Onasagoras
Yesterday was World Snake Day and our Anita is advised to be on her guard. Her enemies may be out to get her, but just as dangerous are a few so-called “friends” lurking in the shadows. Are they friends or snakes? A famous astrologer once asked that very question. Speaking of which, Anita dear, maybe it’s time to visit a fortune teller and get that evil eye lifted.
In any case, the fact that our beloved influencer is still keeping DISY on top and herself on the highest rung of the popularity ladder (albeit just barely) counts in her favor. But our Nikos is on the rise too, and with the hundreds of photos he’ll be taking during Cyprus’ six-month EU Council Presidency, he’s optimistic that his popularity will skyrocket. He’ll be posing with foreign leaders without even having to suffer the ordeal of airport lines or flights. They’ll all be coming here. The money’s there, and opportunities like this don’t come often.
Cyprus has eight species of snakes. Only one is venomous. -Onasagoras
Having dispatched their patriotic messages to mark the grim anniversary of the coup (some reportedly used AI to save themselves the effort), our political leadership is now off to New York for the next round of talks. Of all the President’s trips over the past two years, what we mostly got out of them were expenses and a lot of souvenir snapshots, because the chances of real progress are about as likely as me catching a swordfish in the Kouris dam. In other words: zero.
The Minister of Energy, Keravnos, lived up to his name and thundered down on the undersea cable project, threatening not to pay a cent, even the agreed sum, without firm guarantees of the project’s viability. Personally, I support the Minister. In a multi-billion-euro venture, nothing should be left hanging. Everything must be crystal clear. Crystal clear, as our young Nikos would say, because down at the seabed, everything moves in deep darkness. Abyss, if you remember the movie.

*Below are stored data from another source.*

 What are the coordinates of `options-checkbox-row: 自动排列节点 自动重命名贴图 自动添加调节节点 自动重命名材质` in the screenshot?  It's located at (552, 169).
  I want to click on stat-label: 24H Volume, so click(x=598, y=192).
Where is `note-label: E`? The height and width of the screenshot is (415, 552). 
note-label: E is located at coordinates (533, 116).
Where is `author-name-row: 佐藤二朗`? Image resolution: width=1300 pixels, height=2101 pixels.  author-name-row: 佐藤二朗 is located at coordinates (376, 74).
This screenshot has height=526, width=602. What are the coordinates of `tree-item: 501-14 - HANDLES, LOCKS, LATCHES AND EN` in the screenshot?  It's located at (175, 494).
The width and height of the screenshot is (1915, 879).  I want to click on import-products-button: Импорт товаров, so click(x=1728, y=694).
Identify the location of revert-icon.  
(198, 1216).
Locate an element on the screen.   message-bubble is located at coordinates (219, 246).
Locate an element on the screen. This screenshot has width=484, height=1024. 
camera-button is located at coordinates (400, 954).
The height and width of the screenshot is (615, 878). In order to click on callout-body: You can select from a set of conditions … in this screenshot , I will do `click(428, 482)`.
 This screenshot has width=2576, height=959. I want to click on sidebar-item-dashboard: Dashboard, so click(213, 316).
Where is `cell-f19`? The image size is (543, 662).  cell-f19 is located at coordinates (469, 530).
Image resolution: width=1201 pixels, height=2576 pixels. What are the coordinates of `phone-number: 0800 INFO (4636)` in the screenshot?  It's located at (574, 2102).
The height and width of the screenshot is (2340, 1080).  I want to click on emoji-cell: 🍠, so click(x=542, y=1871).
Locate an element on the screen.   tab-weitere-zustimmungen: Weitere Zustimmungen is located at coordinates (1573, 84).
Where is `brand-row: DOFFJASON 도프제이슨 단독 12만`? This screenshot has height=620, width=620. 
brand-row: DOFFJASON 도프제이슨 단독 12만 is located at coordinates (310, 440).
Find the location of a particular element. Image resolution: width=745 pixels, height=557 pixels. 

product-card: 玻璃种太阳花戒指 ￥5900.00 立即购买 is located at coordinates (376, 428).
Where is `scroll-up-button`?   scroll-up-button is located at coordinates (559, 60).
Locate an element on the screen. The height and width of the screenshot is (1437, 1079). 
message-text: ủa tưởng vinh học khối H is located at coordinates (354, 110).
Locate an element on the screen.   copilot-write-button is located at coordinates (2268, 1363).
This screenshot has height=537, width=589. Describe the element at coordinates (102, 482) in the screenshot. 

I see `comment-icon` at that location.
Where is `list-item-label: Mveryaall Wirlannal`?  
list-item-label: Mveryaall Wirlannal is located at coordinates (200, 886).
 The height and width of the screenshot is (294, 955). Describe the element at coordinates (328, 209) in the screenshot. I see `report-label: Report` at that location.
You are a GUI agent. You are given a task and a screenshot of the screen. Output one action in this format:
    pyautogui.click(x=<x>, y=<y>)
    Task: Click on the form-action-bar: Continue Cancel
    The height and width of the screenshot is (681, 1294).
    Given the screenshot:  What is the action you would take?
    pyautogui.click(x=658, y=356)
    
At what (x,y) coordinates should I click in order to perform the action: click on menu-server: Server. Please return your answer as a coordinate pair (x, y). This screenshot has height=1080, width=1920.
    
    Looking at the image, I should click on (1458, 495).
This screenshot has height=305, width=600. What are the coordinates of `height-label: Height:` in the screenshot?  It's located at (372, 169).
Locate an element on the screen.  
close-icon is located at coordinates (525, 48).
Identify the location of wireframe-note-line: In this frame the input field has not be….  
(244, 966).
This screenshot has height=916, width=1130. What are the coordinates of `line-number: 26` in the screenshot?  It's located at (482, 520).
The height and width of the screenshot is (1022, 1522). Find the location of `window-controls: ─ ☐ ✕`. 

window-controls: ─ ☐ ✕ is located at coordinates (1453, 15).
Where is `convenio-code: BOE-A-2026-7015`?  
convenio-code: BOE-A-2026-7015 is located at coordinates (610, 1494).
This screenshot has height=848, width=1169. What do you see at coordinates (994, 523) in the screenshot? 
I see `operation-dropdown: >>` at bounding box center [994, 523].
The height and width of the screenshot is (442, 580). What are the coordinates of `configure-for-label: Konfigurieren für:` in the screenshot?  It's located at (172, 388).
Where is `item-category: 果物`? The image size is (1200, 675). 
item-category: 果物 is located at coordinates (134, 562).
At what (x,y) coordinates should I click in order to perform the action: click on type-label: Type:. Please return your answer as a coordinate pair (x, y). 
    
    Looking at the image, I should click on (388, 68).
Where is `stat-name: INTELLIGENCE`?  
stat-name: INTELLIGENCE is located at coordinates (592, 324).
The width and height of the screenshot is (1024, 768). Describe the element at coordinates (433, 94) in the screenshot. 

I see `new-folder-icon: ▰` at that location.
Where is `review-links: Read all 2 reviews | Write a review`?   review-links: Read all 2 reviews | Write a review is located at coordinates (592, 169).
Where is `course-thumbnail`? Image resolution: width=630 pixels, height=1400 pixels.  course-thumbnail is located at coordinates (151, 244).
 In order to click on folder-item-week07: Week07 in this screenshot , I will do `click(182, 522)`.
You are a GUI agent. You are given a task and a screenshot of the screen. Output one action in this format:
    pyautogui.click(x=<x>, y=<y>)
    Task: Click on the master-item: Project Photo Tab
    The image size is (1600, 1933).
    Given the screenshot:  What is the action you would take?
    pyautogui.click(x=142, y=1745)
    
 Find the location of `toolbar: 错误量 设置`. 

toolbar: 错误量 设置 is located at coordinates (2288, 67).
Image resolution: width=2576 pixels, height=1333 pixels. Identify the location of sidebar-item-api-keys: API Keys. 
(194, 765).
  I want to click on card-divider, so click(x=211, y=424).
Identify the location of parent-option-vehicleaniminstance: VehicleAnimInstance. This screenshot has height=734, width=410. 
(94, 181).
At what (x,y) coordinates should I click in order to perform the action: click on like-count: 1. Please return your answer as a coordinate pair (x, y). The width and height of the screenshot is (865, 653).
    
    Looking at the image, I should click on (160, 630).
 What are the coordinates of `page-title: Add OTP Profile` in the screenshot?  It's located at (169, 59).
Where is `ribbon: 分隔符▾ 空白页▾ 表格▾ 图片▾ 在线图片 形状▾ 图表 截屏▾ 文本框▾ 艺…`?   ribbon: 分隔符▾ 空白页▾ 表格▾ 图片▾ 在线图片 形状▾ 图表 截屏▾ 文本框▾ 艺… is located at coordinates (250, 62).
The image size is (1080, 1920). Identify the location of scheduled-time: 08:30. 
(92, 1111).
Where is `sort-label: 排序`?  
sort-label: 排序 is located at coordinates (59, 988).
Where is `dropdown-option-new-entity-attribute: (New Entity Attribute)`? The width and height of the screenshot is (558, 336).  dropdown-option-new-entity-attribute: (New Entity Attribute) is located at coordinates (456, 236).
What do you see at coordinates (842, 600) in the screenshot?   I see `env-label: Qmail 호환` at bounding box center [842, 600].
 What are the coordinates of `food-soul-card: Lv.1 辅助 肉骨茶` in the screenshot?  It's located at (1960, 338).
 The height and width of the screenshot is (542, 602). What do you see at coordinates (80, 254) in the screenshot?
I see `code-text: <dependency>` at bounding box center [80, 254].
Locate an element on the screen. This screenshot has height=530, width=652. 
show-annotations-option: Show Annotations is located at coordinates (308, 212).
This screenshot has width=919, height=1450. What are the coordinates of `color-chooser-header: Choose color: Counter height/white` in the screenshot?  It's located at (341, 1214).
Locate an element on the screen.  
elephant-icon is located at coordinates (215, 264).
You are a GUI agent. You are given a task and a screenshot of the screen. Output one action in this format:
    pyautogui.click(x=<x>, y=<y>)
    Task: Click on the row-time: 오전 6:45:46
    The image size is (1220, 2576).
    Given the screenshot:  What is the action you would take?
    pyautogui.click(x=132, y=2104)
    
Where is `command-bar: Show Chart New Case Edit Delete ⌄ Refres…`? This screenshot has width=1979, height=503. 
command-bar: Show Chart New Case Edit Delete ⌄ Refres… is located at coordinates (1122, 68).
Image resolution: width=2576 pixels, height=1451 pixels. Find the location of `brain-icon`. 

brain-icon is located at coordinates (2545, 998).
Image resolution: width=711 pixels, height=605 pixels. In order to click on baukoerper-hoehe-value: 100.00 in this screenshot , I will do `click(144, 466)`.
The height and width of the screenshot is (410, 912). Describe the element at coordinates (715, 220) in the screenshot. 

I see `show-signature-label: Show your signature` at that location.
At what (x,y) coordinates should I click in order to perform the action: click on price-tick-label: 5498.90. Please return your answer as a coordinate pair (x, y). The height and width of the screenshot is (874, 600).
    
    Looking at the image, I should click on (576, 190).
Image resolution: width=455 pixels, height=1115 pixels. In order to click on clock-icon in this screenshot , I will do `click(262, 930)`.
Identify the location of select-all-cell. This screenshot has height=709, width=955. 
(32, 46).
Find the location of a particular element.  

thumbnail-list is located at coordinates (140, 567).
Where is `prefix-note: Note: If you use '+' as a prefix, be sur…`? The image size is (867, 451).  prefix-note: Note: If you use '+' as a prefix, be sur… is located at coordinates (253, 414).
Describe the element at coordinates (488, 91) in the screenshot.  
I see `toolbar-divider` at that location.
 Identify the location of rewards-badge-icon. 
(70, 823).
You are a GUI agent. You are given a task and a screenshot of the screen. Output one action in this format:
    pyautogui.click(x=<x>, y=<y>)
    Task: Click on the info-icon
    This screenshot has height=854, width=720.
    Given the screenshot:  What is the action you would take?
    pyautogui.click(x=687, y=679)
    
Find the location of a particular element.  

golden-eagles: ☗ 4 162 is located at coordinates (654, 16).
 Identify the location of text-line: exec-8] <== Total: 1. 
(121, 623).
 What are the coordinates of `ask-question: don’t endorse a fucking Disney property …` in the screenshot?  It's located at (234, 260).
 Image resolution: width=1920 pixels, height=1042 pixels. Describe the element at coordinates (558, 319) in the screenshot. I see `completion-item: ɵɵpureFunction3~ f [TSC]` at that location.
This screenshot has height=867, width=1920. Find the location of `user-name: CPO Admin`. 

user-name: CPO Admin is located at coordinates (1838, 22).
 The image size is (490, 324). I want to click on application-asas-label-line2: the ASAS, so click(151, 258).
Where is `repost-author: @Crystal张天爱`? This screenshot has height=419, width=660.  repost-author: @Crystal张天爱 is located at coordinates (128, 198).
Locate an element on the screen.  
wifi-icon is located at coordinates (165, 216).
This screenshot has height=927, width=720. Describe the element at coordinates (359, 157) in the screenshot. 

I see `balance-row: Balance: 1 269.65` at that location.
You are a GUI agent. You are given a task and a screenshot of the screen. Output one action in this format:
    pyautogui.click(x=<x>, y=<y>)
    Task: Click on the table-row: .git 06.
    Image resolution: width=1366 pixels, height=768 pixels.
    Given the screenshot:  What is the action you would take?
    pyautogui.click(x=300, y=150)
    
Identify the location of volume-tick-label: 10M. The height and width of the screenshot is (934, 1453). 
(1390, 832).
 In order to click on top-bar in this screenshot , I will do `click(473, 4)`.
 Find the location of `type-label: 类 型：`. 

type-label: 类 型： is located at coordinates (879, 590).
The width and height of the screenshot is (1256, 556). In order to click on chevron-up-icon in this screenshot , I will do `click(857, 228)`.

I lost count of the attempted, and successful, murders we had last week. We gave off strong Chicago and New York vibes from their crime-wave glory days. Fortunately, we didn’t have a killing on the Finikoudes promenade. Apparently, the elite MMAD patrols the President ordered to the seafront (since it seems the responsible Minister and the Police Chief had gone on early vacation) did the trick. Make Finikoudes Great Again. What struck me most though was the case of the 80-year-old man who killed the partner of his former partner, or something like that. First of all, because I thought that after a certain age (say, after 40), jealousy and disputes were supposed to be resolved with a good talk. Second, because I heard that in the past they’d found 147 hunting rifles in his home. One hundred and forty-seven! What? Was he still hunting at 80? Or did he have his own private army waging war in Africa? Folks, something’s not right in this country, and it’s not just the heatwave turning our brains into jelly. Psychiatrists of the world, assemble.